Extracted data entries
— BEGIN —

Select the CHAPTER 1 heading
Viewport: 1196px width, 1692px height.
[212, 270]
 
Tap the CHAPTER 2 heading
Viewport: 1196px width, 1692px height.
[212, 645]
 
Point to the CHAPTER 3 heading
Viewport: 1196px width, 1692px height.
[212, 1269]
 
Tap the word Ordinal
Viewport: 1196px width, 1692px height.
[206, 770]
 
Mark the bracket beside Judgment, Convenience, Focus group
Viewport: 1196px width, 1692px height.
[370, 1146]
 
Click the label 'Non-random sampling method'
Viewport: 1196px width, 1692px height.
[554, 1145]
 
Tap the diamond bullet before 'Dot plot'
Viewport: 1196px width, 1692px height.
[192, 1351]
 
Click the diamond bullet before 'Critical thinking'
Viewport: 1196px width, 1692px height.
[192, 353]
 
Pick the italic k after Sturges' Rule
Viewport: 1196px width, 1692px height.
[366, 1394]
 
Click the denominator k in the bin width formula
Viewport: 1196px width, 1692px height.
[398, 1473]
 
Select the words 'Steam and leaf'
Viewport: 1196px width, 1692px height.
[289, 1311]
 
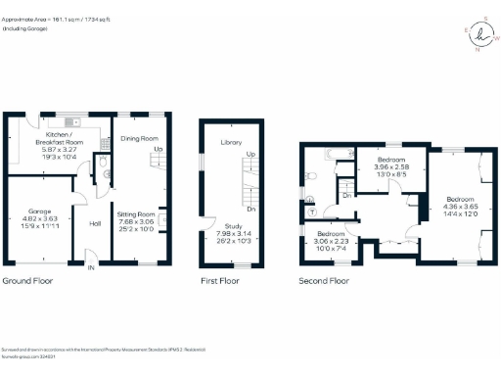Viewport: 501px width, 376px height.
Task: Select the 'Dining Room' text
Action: tap(139, 139)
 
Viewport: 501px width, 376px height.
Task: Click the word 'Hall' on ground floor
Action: tap(96, 224)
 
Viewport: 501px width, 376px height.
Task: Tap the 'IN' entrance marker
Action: tap(91, 266)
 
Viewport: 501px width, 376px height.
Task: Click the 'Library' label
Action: tap(231, 143)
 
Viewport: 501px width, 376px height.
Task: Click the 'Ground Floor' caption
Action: tap(26, 281)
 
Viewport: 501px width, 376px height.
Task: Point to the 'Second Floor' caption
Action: tap(324, 281)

— END —

→ **What the task requires**: Switch every "Viewport" in the records to "Window", keeping everything else the same, and omit the pictures from your answer.

→ **Exercise solution**:
Select the CHAPTER 1 heading
Window: 1196px width, 1692px height.
[212, 270]
 
Tap the CHAPTER 2 heading
Window: 1196px width, 1692px height.
[212, 645]
 
Point to the CHAPTER 3 heading
Window: 1196px width, 1692px height.
[212, 1269]
 
Tap the word Ordinal
Window: 1196px width, 1692px height.
[206, 770]
 
Mark the bracket beside Judgment, Convenience, Focus group
Window: 1196px width, 1692px height.
[370, 1146]
 
Click the label 'Non-random sampling method'
Window: 1196px width, 1692px height.
[554, 1145]
 
Tap the diamond bullet before 'Dot plot'
Window: 1196px width, 1692px height.
[192, 1351]
 
Click the diamond bullet before 'Critical thinking'
Window: 1196px width, 1692px height.
[192, 353]
 
Pick the italic k after Sturges' Rule
Window: 1196px width, 1692px height.
[366, 1394]
 
Click the denominator k in the bin width formula
Window: 1196px width, 1692px height.
[398, 1473]
 
Select the words 'Steam and leaf'
Window: 1196px width, 1692px height.
[289, 1311]
 
Window: 501px width, 376px height.
Task: Select the 'Dining Room' text
Action: tap(139, 139)
 
Window: 501px width, 376px height.
Task: Click the word 'Hall' on ground floor
Action: tap(96, 224)
 
Window: 501px width, 376px height.
Task: Tap the 'IN' entrance marker
Action: tap(91, 266)
 
Window: 501px width, 376px height.
Task: Click the 'Library' label
Action: tap(231, 143)
 
Window: 501px width, 376px height.
Task: Click the 'Ground Floor' caption
Action: tap(26, 281)
 
Window: 501px width, 376px height.
Task: Point to the 'Second Floor' caption
Action: tap(324, 281)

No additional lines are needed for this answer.